## begin

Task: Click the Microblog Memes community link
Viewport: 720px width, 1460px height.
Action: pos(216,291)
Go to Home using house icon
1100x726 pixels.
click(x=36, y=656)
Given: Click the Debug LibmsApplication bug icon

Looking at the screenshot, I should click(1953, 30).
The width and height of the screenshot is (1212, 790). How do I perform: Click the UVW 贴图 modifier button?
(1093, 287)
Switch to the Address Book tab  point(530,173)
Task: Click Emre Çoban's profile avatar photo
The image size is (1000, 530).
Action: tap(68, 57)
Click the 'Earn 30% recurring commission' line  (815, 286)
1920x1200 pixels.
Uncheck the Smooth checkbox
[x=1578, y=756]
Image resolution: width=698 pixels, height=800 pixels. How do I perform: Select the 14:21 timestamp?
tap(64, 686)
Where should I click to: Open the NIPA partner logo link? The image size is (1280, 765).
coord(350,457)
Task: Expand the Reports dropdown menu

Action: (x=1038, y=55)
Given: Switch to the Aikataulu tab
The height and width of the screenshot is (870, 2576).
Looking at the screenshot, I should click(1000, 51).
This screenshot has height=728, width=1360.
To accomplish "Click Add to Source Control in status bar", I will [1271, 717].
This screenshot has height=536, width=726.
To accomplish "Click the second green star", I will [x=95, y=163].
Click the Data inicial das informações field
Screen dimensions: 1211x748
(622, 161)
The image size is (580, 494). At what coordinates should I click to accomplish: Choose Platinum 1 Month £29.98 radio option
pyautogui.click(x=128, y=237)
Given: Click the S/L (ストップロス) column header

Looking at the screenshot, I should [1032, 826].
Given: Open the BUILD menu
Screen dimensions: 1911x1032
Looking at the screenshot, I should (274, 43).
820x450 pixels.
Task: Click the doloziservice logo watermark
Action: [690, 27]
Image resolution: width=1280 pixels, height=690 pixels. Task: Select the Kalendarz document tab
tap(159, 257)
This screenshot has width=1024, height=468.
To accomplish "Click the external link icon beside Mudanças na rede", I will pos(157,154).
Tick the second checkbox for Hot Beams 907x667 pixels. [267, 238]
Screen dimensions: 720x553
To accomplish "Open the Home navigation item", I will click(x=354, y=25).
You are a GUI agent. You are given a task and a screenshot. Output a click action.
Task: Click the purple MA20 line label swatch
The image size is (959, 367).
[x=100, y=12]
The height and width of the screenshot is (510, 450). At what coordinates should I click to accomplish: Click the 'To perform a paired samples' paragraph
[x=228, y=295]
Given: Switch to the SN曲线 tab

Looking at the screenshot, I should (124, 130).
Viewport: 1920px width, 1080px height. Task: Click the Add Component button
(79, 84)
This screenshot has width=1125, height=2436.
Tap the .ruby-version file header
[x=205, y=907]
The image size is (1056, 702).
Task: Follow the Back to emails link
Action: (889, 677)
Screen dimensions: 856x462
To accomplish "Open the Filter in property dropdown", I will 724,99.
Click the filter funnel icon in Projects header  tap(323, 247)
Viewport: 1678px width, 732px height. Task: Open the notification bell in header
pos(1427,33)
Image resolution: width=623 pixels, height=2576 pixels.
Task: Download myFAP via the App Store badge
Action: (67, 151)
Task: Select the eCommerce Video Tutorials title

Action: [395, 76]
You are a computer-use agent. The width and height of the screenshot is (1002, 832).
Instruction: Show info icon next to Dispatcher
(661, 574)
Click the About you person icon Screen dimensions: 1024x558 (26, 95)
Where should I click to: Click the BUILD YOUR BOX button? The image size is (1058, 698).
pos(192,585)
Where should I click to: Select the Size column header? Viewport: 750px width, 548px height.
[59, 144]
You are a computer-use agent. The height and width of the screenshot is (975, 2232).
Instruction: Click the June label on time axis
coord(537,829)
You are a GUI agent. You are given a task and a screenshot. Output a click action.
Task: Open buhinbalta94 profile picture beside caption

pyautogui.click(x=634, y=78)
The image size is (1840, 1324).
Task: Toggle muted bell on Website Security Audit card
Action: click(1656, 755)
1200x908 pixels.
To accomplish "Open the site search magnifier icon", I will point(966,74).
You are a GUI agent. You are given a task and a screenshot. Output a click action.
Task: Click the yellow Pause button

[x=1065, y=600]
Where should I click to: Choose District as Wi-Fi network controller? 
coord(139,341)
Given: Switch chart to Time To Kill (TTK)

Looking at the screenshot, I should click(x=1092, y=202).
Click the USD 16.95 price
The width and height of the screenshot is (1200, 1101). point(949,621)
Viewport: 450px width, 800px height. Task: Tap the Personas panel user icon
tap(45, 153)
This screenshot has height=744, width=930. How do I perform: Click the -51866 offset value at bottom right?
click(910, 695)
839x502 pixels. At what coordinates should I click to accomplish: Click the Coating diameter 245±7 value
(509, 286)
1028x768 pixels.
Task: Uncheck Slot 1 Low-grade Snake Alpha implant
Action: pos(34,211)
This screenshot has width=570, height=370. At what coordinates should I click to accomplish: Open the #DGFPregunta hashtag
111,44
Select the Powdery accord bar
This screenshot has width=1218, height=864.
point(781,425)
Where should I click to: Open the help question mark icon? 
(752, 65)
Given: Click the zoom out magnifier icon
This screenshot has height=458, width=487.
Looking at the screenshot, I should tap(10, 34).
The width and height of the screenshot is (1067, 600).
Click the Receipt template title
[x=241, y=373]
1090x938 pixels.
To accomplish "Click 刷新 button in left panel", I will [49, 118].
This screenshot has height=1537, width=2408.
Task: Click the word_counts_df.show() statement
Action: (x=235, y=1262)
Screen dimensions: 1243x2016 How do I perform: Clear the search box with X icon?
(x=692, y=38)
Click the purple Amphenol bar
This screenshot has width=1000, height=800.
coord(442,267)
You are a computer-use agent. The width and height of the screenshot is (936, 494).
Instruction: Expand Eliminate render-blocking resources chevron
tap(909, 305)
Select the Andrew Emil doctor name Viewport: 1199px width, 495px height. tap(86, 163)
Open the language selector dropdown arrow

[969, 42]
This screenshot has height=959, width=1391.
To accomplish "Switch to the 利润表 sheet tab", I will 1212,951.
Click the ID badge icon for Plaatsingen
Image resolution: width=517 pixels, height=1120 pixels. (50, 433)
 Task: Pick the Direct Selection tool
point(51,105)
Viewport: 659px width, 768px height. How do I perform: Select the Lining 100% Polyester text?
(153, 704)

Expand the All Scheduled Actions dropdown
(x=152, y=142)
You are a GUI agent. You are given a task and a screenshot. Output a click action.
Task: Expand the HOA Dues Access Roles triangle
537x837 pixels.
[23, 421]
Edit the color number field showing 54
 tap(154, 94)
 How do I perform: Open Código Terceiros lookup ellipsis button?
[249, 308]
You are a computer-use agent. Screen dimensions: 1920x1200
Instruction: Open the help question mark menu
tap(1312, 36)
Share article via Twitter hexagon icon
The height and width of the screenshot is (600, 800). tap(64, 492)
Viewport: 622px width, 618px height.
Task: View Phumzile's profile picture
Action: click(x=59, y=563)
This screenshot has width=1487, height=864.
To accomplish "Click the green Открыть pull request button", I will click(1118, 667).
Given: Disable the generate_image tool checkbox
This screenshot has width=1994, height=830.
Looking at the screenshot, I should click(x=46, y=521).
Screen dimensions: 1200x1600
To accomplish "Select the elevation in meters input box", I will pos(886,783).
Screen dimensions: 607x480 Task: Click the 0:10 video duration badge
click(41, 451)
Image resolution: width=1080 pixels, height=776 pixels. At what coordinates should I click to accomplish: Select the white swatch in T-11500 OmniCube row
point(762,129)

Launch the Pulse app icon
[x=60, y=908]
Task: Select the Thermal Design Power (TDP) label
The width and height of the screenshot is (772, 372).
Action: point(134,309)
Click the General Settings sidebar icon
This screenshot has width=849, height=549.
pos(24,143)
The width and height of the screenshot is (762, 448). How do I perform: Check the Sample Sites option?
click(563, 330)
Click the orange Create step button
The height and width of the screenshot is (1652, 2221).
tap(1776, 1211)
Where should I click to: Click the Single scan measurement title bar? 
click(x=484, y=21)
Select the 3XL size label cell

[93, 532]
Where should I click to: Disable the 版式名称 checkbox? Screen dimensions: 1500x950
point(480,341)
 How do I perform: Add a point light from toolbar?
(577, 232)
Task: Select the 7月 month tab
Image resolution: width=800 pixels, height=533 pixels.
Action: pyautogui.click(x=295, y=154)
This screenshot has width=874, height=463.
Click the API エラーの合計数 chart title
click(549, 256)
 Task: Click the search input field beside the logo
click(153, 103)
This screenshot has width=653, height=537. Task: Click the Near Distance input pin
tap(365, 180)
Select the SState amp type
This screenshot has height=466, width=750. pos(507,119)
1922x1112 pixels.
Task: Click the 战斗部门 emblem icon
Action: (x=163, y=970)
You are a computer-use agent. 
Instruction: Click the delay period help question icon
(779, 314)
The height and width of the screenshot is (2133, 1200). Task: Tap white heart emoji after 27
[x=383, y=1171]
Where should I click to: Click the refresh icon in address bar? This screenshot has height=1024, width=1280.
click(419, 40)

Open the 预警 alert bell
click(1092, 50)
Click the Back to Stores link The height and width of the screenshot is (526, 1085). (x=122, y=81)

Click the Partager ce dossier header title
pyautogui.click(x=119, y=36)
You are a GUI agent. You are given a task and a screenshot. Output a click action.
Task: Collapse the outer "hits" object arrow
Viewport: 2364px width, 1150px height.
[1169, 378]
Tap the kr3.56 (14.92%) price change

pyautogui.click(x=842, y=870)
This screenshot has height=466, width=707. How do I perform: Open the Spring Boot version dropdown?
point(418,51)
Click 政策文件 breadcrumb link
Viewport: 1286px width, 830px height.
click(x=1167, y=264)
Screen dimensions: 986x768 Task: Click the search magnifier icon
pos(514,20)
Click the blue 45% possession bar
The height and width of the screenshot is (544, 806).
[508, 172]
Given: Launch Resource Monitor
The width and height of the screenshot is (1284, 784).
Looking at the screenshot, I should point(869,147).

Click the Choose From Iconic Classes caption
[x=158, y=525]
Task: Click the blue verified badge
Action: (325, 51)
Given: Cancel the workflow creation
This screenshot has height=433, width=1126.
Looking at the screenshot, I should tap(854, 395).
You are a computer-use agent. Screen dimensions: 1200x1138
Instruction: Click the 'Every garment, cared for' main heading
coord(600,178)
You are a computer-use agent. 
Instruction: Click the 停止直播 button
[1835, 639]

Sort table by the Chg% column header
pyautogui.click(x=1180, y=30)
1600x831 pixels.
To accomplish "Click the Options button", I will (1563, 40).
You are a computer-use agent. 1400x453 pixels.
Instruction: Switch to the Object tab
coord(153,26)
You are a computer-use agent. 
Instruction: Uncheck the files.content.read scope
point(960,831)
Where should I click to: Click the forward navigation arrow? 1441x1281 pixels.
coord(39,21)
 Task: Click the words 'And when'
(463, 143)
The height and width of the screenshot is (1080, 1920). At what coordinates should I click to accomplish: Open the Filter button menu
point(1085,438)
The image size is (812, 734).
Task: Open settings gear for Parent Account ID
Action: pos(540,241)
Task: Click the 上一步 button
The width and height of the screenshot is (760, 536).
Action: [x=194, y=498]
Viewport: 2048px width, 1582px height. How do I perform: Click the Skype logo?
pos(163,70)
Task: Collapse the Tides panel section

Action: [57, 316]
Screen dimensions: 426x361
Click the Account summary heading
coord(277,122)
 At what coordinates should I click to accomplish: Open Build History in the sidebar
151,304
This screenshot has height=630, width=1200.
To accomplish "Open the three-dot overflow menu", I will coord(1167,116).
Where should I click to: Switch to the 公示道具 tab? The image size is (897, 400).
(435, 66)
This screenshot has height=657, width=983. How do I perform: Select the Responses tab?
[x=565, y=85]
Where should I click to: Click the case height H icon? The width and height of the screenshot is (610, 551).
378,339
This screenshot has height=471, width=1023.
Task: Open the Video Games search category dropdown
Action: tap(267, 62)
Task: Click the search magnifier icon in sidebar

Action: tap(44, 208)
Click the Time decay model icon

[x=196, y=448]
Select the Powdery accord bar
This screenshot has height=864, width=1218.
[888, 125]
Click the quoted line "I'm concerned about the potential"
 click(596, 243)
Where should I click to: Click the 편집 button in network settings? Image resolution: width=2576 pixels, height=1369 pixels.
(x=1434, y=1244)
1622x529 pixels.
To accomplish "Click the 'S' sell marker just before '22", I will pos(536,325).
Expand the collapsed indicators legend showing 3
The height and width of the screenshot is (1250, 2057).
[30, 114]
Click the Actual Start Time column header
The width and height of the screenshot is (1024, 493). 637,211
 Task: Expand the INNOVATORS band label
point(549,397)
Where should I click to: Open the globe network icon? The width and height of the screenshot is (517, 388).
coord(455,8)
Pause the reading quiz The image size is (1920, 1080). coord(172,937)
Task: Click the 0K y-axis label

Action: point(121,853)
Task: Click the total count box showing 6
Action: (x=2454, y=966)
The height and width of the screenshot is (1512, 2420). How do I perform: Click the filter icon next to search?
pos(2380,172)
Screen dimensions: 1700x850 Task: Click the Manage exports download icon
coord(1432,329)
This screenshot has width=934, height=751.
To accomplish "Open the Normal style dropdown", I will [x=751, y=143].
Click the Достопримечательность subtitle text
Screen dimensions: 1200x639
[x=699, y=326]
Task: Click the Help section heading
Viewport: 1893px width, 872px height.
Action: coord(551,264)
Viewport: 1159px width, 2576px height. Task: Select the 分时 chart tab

## end

Pull out every line of the items above that contains the word "navigation", and list those lines in the order they appear.

To accomplish "Open the Home navigation item", I will click(x=354, y=25).
Where should I click to: Click the forward navigation arrow? 1441x1281 pixels.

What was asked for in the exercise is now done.